= Short task =
Print, unchanged, the lines that begin at the one containing "Where should I click to: Click No" and run through the one containing "Action: click(x=173, y=778)", including both of those lines.

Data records
┄┄┄┄┄┄┄┄┄┄┄┄┄┄┄┄┄┄┄┄
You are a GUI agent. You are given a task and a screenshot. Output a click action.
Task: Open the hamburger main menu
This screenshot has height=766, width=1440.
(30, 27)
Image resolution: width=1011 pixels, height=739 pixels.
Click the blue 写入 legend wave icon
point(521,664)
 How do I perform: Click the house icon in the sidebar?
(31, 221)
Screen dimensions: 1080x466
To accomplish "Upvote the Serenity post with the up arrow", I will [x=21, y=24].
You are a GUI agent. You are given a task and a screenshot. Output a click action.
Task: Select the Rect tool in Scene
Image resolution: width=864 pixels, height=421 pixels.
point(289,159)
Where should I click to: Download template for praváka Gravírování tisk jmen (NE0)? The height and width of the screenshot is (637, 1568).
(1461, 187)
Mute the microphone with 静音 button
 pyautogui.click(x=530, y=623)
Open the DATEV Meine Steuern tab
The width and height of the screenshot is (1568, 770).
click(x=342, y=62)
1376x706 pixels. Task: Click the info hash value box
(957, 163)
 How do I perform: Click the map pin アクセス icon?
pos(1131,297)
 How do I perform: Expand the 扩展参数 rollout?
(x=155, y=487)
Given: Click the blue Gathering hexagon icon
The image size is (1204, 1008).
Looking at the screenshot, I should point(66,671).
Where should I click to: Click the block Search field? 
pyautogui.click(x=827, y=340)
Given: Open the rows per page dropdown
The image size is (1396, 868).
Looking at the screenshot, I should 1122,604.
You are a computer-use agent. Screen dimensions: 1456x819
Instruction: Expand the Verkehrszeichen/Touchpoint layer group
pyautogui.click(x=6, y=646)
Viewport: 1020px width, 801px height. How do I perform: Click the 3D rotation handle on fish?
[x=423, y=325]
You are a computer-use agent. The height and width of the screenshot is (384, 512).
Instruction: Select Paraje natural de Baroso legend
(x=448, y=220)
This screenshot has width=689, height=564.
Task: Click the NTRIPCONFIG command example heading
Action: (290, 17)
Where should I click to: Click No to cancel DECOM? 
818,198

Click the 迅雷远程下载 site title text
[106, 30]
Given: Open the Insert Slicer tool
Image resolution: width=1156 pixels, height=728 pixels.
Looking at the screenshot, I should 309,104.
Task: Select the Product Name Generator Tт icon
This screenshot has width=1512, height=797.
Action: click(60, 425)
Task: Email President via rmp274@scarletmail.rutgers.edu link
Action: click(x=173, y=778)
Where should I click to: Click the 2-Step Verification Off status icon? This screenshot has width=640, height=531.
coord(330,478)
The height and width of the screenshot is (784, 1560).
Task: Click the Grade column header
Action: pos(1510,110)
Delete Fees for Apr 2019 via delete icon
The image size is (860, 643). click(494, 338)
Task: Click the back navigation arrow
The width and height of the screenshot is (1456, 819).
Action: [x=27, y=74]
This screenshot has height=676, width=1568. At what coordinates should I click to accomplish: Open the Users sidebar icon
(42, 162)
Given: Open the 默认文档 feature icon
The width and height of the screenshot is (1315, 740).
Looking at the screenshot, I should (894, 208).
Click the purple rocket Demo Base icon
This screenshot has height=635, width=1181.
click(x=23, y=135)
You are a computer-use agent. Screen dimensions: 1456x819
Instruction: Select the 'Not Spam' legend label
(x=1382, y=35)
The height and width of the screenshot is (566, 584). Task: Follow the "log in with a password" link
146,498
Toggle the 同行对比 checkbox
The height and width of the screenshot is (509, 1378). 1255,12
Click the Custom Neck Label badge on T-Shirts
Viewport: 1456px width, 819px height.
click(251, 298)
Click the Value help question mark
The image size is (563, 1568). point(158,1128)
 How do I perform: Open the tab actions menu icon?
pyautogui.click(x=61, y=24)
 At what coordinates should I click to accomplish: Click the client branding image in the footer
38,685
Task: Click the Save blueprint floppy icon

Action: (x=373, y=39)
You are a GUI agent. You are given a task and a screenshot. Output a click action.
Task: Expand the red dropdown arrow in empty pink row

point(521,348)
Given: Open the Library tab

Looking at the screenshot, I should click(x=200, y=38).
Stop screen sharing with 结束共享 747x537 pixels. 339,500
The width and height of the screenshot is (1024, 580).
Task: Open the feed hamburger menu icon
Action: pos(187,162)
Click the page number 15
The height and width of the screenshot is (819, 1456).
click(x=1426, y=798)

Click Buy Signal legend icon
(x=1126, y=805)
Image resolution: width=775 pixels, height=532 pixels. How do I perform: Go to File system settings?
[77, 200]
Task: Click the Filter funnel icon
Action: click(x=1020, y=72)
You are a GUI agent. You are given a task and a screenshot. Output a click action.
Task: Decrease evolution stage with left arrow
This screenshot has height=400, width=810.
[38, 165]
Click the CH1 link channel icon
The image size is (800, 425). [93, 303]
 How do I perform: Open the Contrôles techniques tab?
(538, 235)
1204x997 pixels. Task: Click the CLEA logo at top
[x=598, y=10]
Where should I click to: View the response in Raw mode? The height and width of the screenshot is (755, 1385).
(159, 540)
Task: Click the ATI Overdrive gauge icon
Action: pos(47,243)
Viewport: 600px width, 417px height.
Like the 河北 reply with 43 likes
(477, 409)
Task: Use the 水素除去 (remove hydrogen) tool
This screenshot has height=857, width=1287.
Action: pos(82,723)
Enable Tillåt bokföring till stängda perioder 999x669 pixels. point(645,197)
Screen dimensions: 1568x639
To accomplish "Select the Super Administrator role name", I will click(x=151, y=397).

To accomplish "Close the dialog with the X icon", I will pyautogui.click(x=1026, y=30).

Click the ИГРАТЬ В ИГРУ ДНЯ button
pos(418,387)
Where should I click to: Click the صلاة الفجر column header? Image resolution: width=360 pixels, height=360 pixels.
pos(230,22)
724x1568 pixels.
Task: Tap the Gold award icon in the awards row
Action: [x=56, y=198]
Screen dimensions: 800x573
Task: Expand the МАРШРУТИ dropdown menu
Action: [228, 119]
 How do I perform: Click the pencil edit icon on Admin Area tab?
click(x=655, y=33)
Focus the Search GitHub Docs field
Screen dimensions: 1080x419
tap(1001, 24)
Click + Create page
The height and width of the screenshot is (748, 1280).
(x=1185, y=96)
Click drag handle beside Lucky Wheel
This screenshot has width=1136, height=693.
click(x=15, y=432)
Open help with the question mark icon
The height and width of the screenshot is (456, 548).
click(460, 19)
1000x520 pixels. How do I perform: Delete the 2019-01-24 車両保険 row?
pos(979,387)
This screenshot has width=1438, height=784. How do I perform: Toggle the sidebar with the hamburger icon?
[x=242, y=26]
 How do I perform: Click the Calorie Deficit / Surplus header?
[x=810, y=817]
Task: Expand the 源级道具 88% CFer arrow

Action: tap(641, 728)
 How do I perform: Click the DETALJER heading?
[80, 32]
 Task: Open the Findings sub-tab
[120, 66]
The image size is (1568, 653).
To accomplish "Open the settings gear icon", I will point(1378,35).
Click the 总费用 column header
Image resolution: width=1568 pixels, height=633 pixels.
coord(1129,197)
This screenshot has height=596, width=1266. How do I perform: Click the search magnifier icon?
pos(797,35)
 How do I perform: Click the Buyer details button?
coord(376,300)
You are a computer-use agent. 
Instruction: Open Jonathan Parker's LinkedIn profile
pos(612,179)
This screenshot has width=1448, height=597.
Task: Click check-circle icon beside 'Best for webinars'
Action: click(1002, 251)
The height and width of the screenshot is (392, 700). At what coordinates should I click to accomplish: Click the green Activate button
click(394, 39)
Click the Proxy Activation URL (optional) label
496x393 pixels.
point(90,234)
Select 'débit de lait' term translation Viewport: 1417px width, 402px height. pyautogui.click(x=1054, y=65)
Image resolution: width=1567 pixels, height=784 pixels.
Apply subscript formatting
┄┄┄┄┄┄┄┄┄┄┄┄┄┄┄┄┄┄┄┄
= Complete response =
Where should I click to: Click No to cancel DECOM? 
818,198

Click the 迅雷远程下载 site title text
[106, 30]
Given: Open the Insert Slicer tool
Image resolution: width=1156 pixels, height=728 pixels.
Looking at the screenshot, I should 309,104.
Task: Select the Product Name Generator Tт icon
This screenshot has width=1512, height=797.
Action: click(60, 425)
Task: Email President via rmp274@scarletmail.rutgers.edu link
Action: click(x=173, y=778)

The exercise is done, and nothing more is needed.